Dari catatan Dinsos setempat, pemulangan warga dari Wamena itu dilakukan bertahap. Untuk Pemulangan di Bandara Abdurrahman Saleh, Malang, berlangsung 3 kali. Yakni, pada tanggal 2, 3, dan 4 Oktober. Dari Malang ada sebanyak 35 pengungsi yang diangkut menggunakan pesawat Hercules. Warga Kabupaten Pasuruan yang dipulangkan ini semuanya berasal dari Nguling.

Sedangkan dari Bandara Juanda dipulangkan 2 kali. Yakni pada hari Sabtu (5/10) dan Minggu (6/10). Pada tanggal 5 Oktober ada sebanyak 12 orang dan pada 6 Oktober ada 1 orang.

“Untuk yang dari Bandara Juanda ini menggunakan pesawat komersial Lion Air. Dan ada 1 warga dari Kapasan, Nguling yang pulang dalam kondisi patah kaki kanan,” terangnya.

Warga yang luka ini dikatakan merupakan korban kerusuhan Wamena lalu. Saat pulang sudah didorong dengan kursi roda. Dari Dinas Sosial megupayakan agar ada bantuan perawatan, sehingga tetap bisa dirawat intensif setelah pulang di Nguling.

Sedangkan terakhir, pemulangan pengungsi dari Pelabuhan Tanjung Perak Surabaya. Tercatat ada 6 warga Pasuruan yang dipulangkan setelah berlayar dengan KM Cermai selama seminggu.

“Dari jumlah tersebut, ada 5 warga Lekok dan 1 warga Nguling. Yang dari pelabuhan ini dari provinsi sendiri yang mengantar pulang sampai ke rumah mereka,” terangnya.

Data dari Dinsos Kabupaten Pasuruan, sementara memang hanya mendata warga Nguling yang tercatat merantau di Wamena. Saat ini tercatat ada 206 warga dari Nguling di Wamena. Sebagian di antaranya sudah ada yang pulang.

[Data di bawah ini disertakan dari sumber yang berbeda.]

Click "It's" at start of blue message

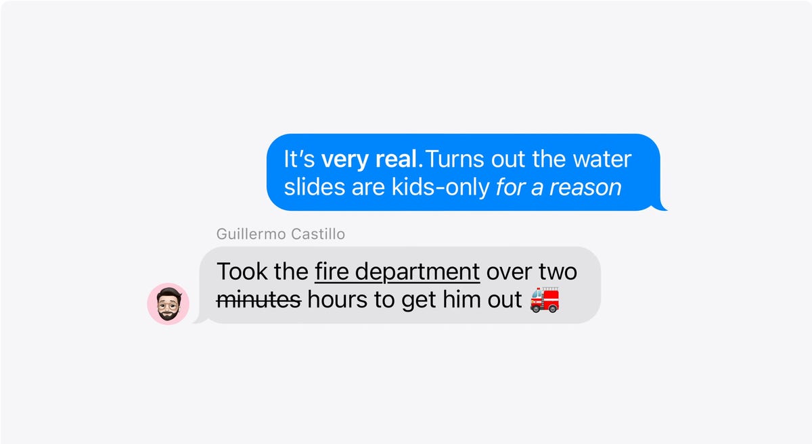299,159

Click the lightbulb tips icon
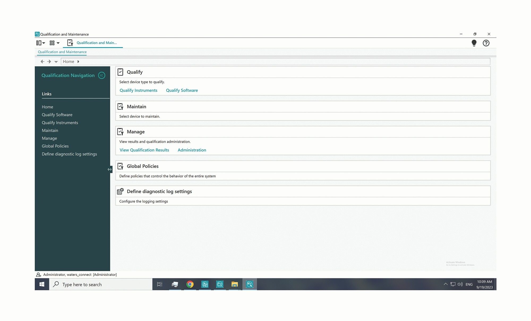474,43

Namun, Dinsos Kabupaten Pasuruan tidak bisa memastikan apakah semua warga ini akan dipulangkan ke kampung halamannya. “Sampai saat ini belum ada kabar, apakah semua akan dipulangkan. Namun dari informasi, warga yang Wamena sementara ini masih bertahan di tempat pengungsian,” terangnya.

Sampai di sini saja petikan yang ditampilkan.